→ **Supplied data**
━━━━━━━━━━━━━━━━━━━━━━━━━━━━━━

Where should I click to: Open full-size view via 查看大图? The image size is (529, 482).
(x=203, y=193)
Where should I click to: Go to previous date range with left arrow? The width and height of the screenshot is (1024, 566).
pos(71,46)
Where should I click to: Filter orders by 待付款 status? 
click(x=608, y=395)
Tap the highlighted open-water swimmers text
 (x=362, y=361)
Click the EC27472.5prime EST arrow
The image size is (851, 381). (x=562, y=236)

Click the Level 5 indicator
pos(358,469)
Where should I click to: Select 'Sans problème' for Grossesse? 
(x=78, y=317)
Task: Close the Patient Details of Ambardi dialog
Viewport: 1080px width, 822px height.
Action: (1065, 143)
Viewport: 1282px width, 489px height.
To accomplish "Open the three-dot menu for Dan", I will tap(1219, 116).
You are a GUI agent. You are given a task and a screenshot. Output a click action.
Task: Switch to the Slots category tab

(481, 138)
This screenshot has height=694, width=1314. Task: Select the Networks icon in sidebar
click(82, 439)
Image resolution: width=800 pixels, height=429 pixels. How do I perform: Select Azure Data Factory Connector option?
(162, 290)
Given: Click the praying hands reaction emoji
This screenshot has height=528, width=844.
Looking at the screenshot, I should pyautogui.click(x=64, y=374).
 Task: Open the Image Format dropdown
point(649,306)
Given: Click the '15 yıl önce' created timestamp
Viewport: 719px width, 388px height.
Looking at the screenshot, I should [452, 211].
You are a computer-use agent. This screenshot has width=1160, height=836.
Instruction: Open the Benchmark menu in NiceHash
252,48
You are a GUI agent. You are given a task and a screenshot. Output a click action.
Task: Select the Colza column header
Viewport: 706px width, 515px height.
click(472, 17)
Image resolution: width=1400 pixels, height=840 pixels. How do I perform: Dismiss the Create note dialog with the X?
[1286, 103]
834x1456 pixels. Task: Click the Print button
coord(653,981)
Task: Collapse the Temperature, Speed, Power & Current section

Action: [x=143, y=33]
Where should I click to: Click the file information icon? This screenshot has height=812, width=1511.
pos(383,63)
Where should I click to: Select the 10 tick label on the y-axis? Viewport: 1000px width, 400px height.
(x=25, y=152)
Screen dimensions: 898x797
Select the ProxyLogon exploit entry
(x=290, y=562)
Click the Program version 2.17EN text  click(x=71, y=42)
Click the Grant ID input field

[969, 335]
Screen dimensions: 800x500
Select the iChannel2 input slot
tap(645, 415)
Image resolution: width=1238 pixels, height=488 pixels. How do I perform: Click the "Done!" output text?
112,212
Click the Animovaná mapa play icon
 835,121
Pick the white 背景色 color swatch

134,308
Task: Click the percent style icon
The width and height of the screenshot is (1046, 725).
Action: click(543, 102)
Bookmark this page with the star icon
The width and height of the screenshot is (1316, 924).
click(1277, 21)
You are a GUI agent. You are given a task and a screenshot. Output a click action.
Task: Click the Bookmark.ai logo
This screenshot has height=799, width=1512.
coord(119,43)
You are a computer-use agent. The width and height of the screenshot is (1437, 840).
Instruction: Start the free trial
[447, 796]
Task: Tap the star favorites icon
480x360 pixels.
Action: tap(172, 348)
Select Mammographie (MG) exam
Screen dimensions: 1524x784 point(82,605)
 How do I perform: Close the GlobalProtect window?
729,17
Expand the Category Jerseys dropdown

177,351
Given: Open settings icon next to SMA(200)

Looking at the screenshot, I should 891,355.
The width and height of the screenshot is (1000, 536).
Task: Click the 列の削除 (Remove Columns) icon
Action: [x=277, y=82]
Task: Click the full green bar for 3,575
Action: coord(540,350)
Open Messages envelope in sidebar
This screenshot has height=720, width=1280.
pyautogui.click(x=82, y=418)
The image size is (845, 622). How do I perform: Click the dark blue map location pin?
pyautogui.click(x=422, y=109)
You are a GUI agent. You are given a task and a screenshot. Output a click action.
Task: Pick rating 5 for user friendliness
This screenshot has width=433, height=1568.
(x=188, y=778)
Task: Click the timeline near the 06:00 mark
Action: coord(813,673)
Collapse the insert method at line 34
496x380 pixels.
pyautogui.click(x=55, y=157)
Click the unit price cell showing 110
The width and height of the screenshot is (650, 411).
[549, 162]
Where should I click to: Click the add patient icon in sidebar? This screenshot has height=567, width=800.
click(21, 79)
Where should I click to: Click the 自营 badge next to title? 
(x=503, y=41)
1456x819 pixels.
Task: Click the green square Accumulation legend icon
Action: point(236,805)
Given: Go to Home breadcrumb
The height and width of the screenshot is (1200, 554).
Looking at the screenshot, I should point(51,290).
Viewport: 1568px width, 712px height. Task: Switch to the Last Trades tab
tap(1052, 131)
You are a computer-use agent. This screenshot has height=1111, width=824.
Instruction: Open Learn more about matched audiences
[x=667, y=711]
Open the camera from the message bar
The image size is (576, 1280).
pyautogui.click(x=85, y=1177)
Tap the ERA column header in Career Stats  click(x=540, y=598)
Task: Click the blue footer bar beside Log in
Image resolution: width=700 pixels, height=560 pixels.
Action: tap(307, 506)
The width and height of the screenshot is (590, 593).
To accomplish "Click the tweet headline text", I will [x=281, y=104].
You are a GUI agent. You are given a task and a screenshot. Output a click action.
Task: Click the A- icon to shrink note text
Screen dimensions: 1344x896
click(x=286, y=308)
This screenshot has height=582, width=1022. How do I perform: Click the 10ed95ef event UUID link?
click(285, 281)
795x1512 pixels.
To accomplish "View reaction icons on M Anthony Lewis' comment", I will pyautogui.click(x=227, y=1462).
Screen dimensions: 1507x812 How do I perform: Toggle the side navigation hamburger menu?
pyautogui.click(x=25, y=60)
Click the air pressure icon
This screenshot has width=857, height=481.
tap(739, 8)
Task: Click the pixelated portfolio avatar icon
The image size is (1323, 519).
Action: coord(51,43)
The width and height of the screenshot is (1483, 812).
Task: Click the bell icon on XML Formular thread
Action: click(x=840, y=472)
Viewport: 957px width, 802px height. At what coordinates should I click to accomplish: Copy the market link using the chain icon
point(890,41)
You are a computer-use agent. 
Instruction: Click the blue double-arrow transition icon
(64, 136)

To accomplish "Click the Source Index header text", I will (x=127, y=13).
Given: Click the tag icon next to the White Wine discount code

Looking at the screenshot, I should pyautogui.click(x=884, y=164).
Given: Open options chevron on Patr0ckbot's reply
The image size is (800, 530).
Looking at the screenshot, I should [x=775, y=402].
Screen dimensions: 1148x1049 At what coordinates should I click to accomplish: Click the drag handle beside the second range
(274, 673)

━━━━━━━━━━━━━━━━━━━━━━━━━━━━━━

→ **Action item**
The number of lines containing "header" is all that is wanted; tally them in the data.

→ **Solution to this exercise**
3